** Start of Information given **

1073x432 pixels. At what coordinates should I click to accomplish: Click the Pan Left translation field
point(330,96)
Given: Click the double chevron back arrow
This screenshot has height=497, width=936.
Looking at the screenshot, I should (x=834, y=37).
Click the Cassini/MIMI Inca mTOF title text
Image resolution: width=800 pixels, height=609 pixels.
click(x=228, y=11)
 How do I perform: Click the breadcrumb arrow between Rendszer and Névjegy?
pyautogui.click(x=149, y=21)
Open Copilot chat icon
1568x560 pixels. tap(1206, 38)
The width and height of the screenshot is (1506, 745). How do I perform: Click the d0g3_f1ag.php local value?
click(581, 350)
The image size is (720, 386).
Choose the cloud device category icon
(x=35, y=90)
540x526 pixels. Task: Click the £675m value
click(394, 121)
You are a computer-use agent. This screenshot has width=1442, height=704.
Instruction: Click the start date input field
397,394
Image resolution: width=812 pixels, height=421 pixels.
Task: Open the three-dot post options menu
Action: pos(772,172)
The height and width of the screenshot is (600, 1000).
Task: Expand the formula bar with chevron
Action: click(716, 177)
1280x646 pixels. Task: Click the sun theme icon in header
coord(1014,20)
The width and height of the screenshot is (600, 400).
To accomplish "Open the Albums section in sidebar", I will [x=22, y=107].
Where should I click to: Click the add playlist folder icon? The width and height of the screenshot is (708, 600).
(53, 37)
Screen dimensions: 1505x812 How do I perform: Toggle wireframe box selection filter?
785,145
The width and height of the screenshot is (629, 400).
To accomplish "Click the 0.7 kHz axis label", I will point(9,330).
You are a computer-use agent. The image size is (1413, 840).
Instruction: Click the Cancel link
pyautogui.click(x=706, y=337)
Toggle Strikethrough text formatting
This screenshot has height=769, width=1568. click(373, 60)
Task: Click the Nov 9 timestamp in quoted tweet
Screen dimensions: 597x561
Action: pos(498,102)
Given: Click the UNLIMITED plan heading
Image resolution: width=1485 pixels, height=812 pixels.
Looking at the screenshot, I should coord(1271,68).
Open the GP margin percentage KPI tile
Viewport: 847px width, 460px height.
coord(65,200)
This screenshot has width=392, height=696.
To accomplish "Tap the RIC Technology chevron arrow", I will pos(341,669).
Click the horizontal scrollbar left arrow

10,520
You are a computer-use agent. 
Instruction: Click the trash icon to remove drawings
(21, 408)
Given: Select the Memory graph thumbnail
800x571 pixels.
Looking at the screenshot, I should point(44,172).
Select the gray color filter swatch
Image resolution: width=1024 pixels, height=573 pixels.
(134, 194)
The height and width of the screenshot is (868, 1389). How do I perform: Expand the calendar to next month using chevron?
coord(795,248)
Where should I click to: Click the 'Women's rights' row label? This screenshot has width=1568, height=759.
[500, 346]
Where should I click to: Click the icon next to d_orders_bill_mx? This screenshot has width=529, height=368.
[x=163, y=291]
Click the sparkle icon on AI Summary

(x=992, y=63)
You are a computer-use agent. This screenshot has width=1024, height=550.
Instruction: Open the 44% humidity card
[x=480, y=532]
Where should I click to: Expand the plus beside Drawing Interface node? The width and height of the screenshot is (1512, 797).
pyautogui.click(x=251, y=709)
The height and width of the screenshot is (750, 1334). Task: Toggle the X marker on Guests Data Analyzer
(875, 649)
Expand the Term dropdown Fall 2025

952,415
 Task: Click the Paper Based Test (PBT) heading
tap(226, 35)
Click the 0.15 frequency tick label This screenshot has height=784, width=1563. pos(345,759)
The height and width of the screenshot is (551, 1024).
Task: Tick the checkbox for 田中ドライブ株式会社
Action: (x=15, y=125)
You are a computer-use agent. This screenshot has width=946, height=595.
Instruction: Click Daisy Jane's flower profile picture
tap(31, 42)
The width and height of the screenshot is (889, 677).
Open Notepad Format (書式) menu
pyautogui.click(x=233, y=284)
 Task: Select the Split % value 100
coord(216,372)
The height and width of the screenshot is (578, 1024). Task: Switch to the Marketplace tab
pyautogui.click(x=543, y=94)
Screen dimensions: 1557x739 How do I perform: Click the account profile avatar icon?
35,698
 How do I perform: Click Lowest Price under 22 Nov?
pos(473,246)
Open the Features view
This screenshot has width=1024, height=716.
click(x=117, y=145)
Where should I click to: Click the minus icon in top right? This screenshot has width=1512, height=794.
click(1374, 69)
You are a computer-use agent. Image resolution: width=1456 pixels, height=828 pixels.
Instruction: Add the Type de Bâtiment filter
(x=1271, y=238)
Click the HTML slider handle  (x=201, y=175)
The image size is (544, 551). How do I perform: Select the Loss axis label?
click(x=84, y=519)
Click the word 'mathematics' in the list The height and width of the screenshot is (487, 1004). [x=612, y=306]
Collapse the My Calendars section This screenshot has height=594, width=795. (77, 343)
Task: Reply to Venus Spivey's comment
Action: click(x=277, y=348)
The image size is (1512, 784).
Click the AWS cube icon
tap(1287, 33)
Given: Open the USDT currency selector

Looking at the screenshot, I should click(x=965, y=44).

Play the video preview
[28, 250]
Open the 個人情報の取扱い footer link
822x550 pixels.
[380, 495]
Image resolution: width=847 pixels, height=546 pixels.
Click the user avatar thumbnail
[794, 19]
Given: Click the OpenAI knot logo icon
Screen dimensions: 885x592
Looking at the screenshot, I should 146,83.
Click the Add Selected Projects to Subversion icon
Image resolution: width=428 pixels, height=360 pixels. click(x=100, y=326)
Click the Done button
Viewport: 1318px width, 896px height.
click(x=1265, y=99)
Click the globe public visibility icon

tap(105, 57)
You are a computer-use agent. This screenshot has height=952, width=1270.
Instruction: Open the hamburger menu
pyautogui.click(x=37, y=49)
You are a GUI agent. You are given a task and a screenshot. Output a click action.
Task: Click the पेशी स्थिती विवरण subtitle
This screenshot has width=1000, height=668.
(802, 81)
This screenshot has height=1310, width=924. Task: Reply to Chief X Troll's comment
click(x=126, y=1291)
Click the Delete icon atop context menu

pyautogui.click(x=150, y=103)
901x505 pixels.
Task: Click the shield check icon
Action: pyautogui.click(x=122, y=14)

** End of Information given **

To be done:
Copy every one of the rows above, line for line, with nothing changed.

Finished exercise:
1073x432 pixels. At what coordinates should I click to accomplish: Click the Pan Left translation field
point(330,96)
Given: Click the double chevron back arrow
This screenshot has height=497, width=936.
Looking at the screenshot, I should (x=834, y=37).
Click the Cassini/MIMI Inca mTOF title text
Image resolution: width=800 pixels, height=609 pixels.
click(x=228, y=11)
 How do I perform: Click the breadcrumb arrow between Rendszer and Névjegy?
pyautogui.click(x=149, y=21)
Open Copilot chat icon
1568x560 pixels. tap(1206, 38)
The width and height of the screenshot is (1506, 745). How do I perform: Click the d0g3_f1ag.php local value?
click(581, 350)
The image size is (720, 386).
Choose the cloud device category icon
(x=35, y=90)
540x526 pixels. Task: Click the £675m value
click(394, 121)
You are a computer-use agent. This screenshot has width=1442, height=704.
Instruction: Click the start date input field
397,394
Image resolution: width=812 pixels, height=421 pixels.
Task: Open the three-dot post options menu
Action: pos(772,172)
The height and width of the screenshot is (600, 1000).
Task: Expand the formula bar with chevron
Action: click(716, 177)
1280x646 pixels. Task: Click the sun theme icon in header
coord(1014,20)
The width and height of the screenshot is (600, 400).
To accomplish "Open the Albums section in sidebar", I will [x=22, y=107].
Where should I click to: Click the add playlist folder icon? The width and height of the screenshot is (708, 600).
(53, 37)
Screen dimensions: 1505x812 How do I perform: Toggle wireframe box selection filter?
785,145
The width and height of the screenshot is (629, 400).
To accomplish "Click the 0.7 kHz axis label", I will point(9,330).
You are a computer-use agent. The image size is (1413, 840).
Instruction: Click the Cancel link
pyautogui.click(x=706, y=337)
Toggle Strikethrough text formatting
This screenshot has height=769, width=1568. click(373, 60)
Task: Click the Nov 9 timestamp in quoted tweet
Screen dimensions: 597x561
Action: pos(498,102)
Given: Click the UNLIMITED plan heading
Image resolution: width=1485 pixels, height=812 pixels.
Looking at the screenshot, I should coord(1271,68).
Open the GP margin percentage KPI tile
Viewport: 847px width, 460px height.
coord(65,200)
This screenshot has width=392, height=696.
To accomplish "Tap the RIC Technology chevron arrow", I will pos(341,669).
Click the horizontal scrollbar left arrow

10,520
You are a computer-use agent. 
Instruction: Click the trash icon to remove drawings
(21, 408)
Given: Select the Memory graph thumbnail
800x571 pixels.
Looking at the screenshot, I should point(44,172).
Select the gray color filter swatch
Image resolution: width=1024 pixels, height=573 pixels.
(134, 194)
The height and width of the screenshot is (868, 1389). How do I perform: Expand the calendar to next month using chevron?
coord(795,248)
Where should I click to: Click the 'Women's rights' row label? This screenshot has width=1568, height=759.
[500, 346]
Where should I click to: Click the icon next to d_orders_bill_mx? This screenshot has width=529, height=368.
[x=163, y=291]
Click the sparkle icon on AI Summary

(x=992, y=63)
You are a computer-use agent. This screenshot has width=1024, height=550.
Instruction: Open the 44% humidity card
[x=480, y=532]
Where should I click to: Expand the plus beside Drawing Interface node? The width and height of the screenshot is (1512, 797).
pyautogui.click(x=251, y=709)
The height and width of the screenshot is (750, 1334). Task: Toggle the X marker on Guests Data Analyzer
(875, 649)
Expand the Term dropdown Fall 2025

952,415
 Task: Click the Paper Based Test (PBT) heading
tap(226, 35)
Click the 0.15 frequency tick label This screenshot has height=784, width=1563. pos(345,759)
The height and width of the screenshot is (551, 1024).
Task: Tick the checkbox for 田中ドライブ株式会社
Action: (x=15, y=125)
You are a computer-use agent. This screenshot has width=946, height=595.
Instruction: Click Daisy Jane's flower profile picture
tap(31, 42)
The width and height of the screenshot is (889, 677).
Open Notepad Format (書式) menu
pyautogui.click(x=233, y=284)
 Task: Select the Split % value 100
coord(216,372)
The height and width of the screenshot is (578, 1024). Task: Switch to the Marketplace tab
pyautogui.click(x=543, y=94)
Screen dimensions: 1557x739 How do I perform: Click the account profile avatar icon?
35,698
 How do I perform: Click Lowest Price under 22 Nov?
pos(473,246)
Open the Features view
This screenshot has width=1024, height=716.
click(x=117, y=145)
Where should I click to: Click the minus icon in top right? This screenshot has width=1512, height=794.
click(1374, 69)
You are a computer-use agent. Image resolution: width=1456 pixels, height=828 pixels.
Instruction: Add the Type de Bâtiment filter
(x=1271, y=238)
Click the HTML slider handle  (x=201, y=175)
The image size is (544, 551). How do I perform: Select the Loss axis label?
click(x=84, y=519)
Click the word 'mathematics' in the list The height and width of the screenshot is (487, 1004). [x=612, y=306]
Collapse the My Calendars section This screenshot has height=594, width=795. (77, 343)
Task: Reply to Venus Spivey's comment
Action: click(x=277, y=348)
The image size is (1512, 784).
Click the AWS cube icon
tap(1287, 33)
Given: Open the USDT currency selector

Looking at the screenshot, I should click(x=965, y=44).

Play the video preview
[28, 250]
Open the 個人情報の取扱い footer link
822x550 pixels.
[380, 495]
Image resolution: width=847 pixels, height=546 pixels.
Click the user avatar thumbnail
[794, 19]
Given: Click the OpenAI knot logo icon
Screen dimensions: 885x592
Looking at the screenshot, I should 146,83.
Click the Add Selected Projects to Subversion icon
Image resolution: width=428 pixels, height=360 pixels. click(x=100, y=326)
Click the Done button
Viewport: 1318px width, 896px height.
click(x=1265, y=99)
Click the globe public visibility icon

tap(105, 57)
You are a computer-use agent. This screenshot has height=952, width=1270.
Instruction: Open the hamburger menu
pyautogui.click(x=37, y=49)
You are a GUI agent. You are given a task and a screenshot. Output a click action.
Task: Click the पेशी स्थिती विवरण subtitle
This screenshot has width=1000, height=668.
(802, 81)
This screenshot has height=1310, width=924. Task: Reply to Chief X Troll's comment
click(x=126, y=1291)
Click the Delete icon atop context menu

pyautogui.click(x=150, y=103)
901x505 pixels.
Task: Click the shield check icon
Action: pyautogui.click(x=122, y=14)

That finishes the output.